• [What you should do]:
Transcribe exactly, and only, the lines running from the one with "Task: Expand the" to the end of the entries below, both included, without any pictures.

Data extracted from a collection:
+ + + + +

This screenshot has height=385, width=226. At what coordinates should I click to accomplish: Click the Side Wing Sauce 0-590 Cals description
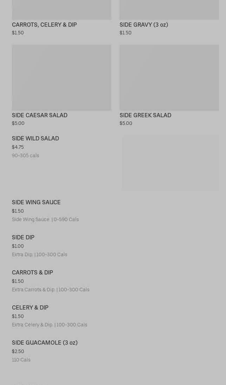pos(45,219)
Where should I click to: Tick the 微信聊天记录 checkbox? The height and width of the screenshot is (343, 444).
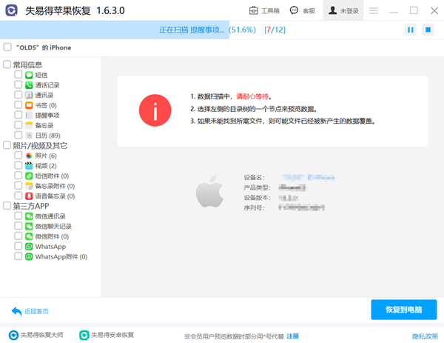[18, 226]
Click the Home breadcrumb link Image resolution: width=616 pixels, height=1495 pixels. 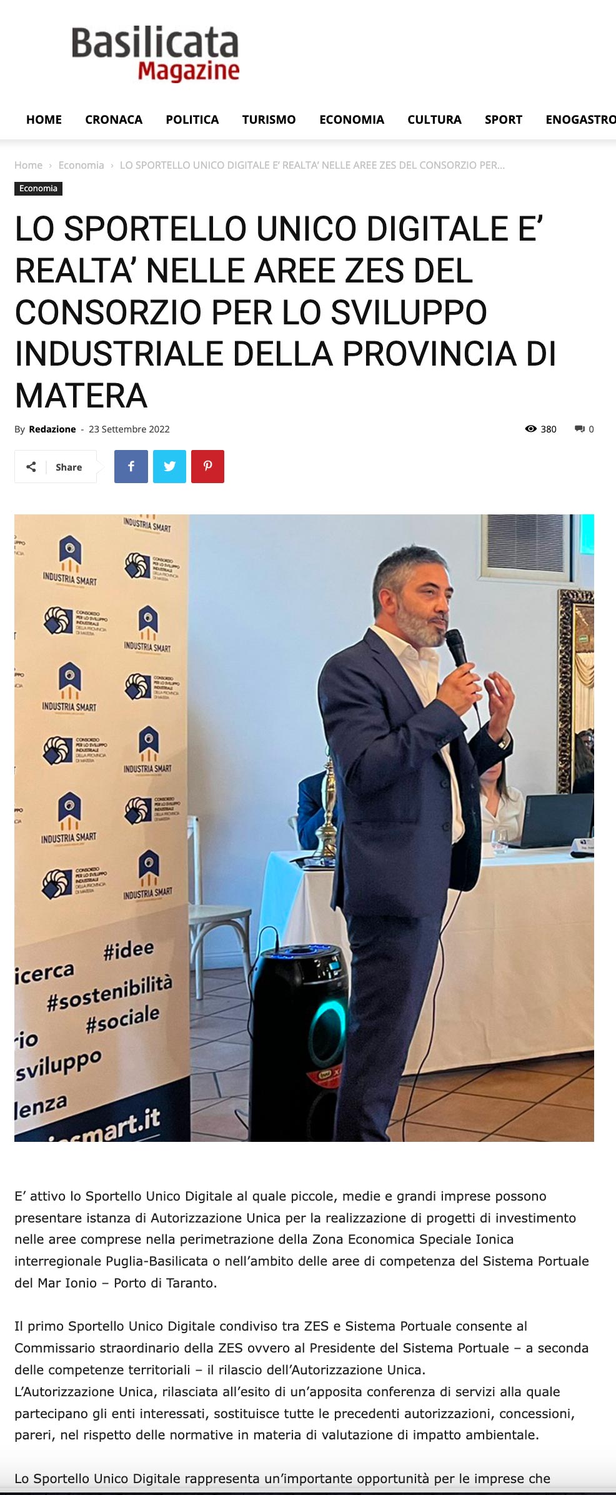coord(28,165)
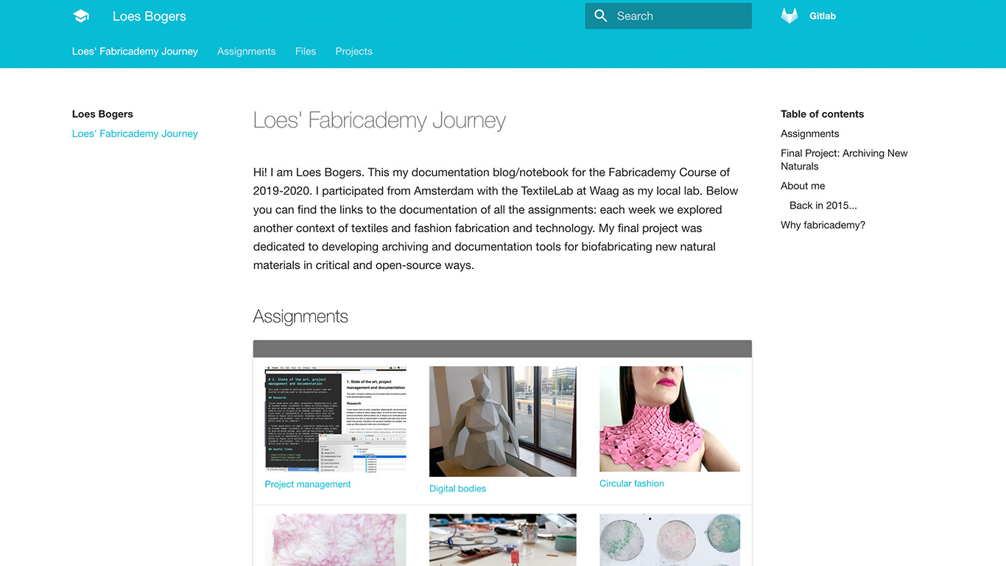Jump to Assignments in table of contents
1006x566 pixels.
(809, 133)
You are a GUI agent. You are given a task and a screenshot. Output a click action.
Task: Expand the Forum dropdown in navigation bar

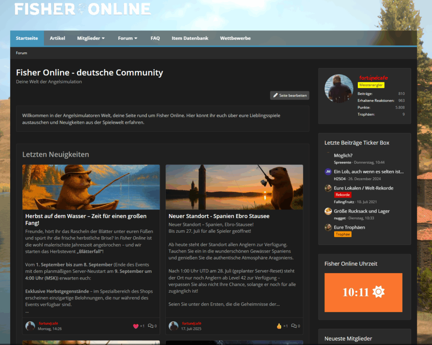click(x=127, y=38)
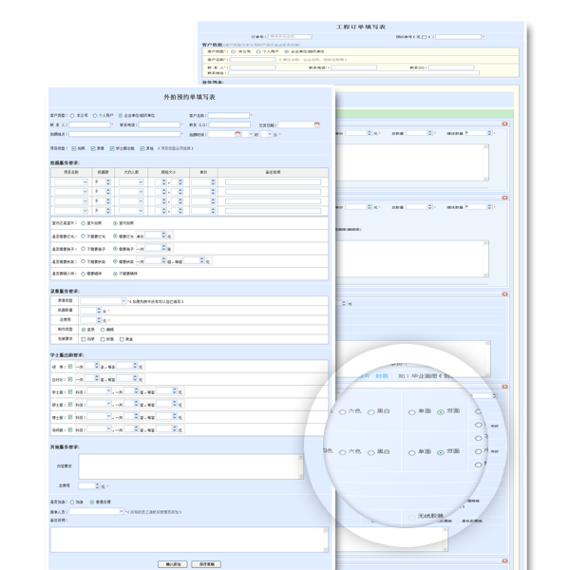This screenshot has width=570, height=570.
Task: Select 双面 radio in the magnified area
Action: pyautogui.click(x=441, y=411)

+ + + + +

• [Answer space]:
Task: Expand the Forum dropdown in navigation bar

click(x=127, y=38)
This screenshot has width=570, height=570.
Task: Select 双面 radio in the magnified area
Action: pyautogui.click(x=441, y=411)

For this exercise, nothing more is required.